In the summer of 1987, Henry Wheeler (Gattlin Griffith ) is just about ready to start a new year of school. The story is narrated by the older version of himself (Tobey Maguire) as Harry tells about his life and how he takes care of his depressed, anxious, and agoraphobia-ridden mother Adele (Kate Winslet) after his dad (Clark Gregg) left and married the babysitter. Henry dotes on his mother, playing "husband for a day," and being more adult and responsible than the average kid.
On the Thursday before the Labor Day weekend, Henry convinces his mother to come with him to the store, where they're coerced into taking an escaped convict named Frank (Josh Brolin) home with them so he can hide from the authorities. Both Adele and Henry don't know how to react to this stranger, whose past seems dangerous. And really, who would know how to react to something like this? The fight or flight part of the brain is working over-time for these two at this point.
But Frank is persuasive and doesn't show any real signs of hurting them. He ties up Adele in case the cops come by to make it look like he was holding them against their will. Besides that, however, Frank is portrayed as the perfect and ideal man. He cooks for the mother/son duo, cleans, teaches them to make pie, fixes things around the house and the car. He teaches Harry how to play baseball and slowly begins to pull Adele out of her depression.
Labor Day, based on the book by Joyce Maynard, is one of those films that seems like it'll be really good and really dramatic, in all the best ways. And perhaps the book reads better than the film, but in this case the movie's parts are often greater than the whole. As in, some parts really work, others really don't. This results in a film that moves too slow and screams for audiences to root for its characters and the love story, but many of the film's themes are too questionable to garner that kind of reaction.
This is not to say that the film doesn't make you feel anything, because it does. Anything with Kate Winslet in a lead role will make you feel something, but these emotions might not be positive ones here. Themes of patriarchy, misogyny, and the perfect man swooping in and saving the woman are not lost on the audience and inherently frustrating all around.
No, Frank doesn't cure Adele or anything, but he does help her to somewhat live again. And while that may sound like a good thing, the movie spawns ideals of being in love with love and unrealistic ideas that don't help in sympathizing completely with these characters at all.

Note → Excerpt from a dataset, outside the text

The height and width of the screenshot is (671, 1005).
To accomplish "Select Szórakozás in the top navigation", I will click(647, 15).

It's basically trying to say that a woman needs a man in order to be able to live her life, even if it's a man you know nothing about or why he was convicted.

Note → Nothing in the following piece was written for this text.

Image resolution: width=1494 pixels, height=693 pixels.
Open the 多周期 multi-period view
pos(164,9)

Also frustrating is how quick Adele and Henry warm up to Frank without really knowing about what he did to end up in jail or anything about his past. Suspicion kind of flies out the window after the second day with no questions asked. Some things are forced, like the thrown-in almost-girlfriend of Henry's, who helps him build some kind of paranoia that's meant to add an extra layer of plot but doesn't help move anything forward. It instead just sits there with nowhere to go.

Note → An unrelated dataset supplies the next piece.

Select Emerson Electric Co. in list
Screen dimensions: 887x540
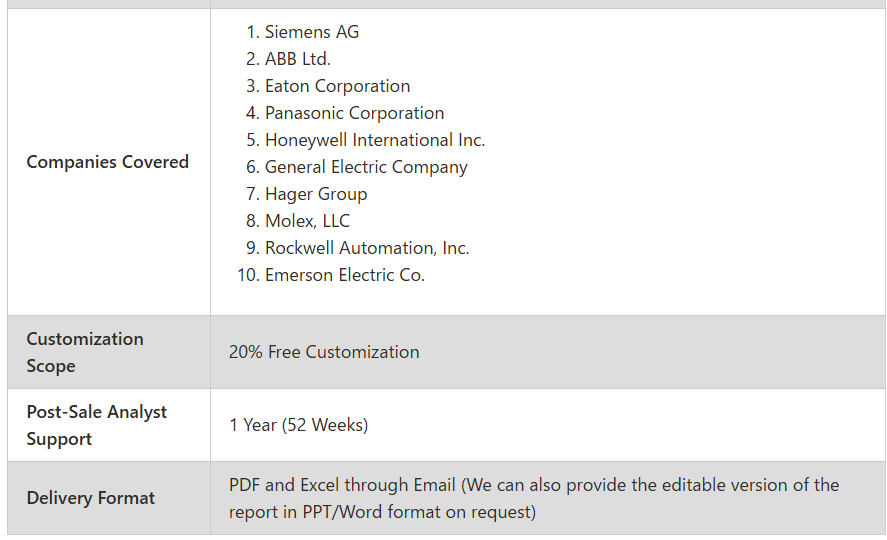pos(345,275)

One thing that is bold of the film, however, is its focus on Adele's depression, anxiety, and borderline panic. In 1987, these types of things weren't taken very seriously or really treated. And even in movies, they're not given much attention, so it's refreshing to see a lead character have all these things to work through, making the reveal at the end a little more interesting. Ultimately, though, it's lost amongst all the ridiculous idealism that the movie throws around like it's nothing.
It's surprising that an actress like Kate Winslet, who generally takes roles of gutsy, more out spoken women, takes the role of Adele who's the complete opposite. But then again, she's nothing if not eclectic in her film choices. She paints Adele in a blurry light at the beginning of the movie. Always out of it, panicked, anxious, hands shaking. But these nuances in every scene help her to fully develop into a character you kind of understand by the end of the film and start to really feel for, even if it's a little too late by then.
Josh Brolin keeps his expression neutral, more or less. It's the type of expression where you question whether or not you can trust him, but it's still somehow open and honest. His character, unfortunately, isn't very three-dimensional and ultimately falls flat. Even though he's supposed to be this "perfect man," that actually becomes a ridiculously major nuisance instead.
Labor Day is a film you'll really want to like, but find that you just can't. It boasts good performances but lacks the fluidity of a well-plotted movie and plays out like a book without using its screen time to its creative advantage. Some of the themes are too in-your-face and far too idealistic in nature to really warrant much feeling towards the entire story line. The plot can get frustrating, moves a little too slow, and the final payoff isn't all that fulfilling. It's a movie that tries too hard to be tension-filled and dramatic, but its thematic elements fail in the bigger scheme of things, all while throwing in our faces the controlling and mysterious man.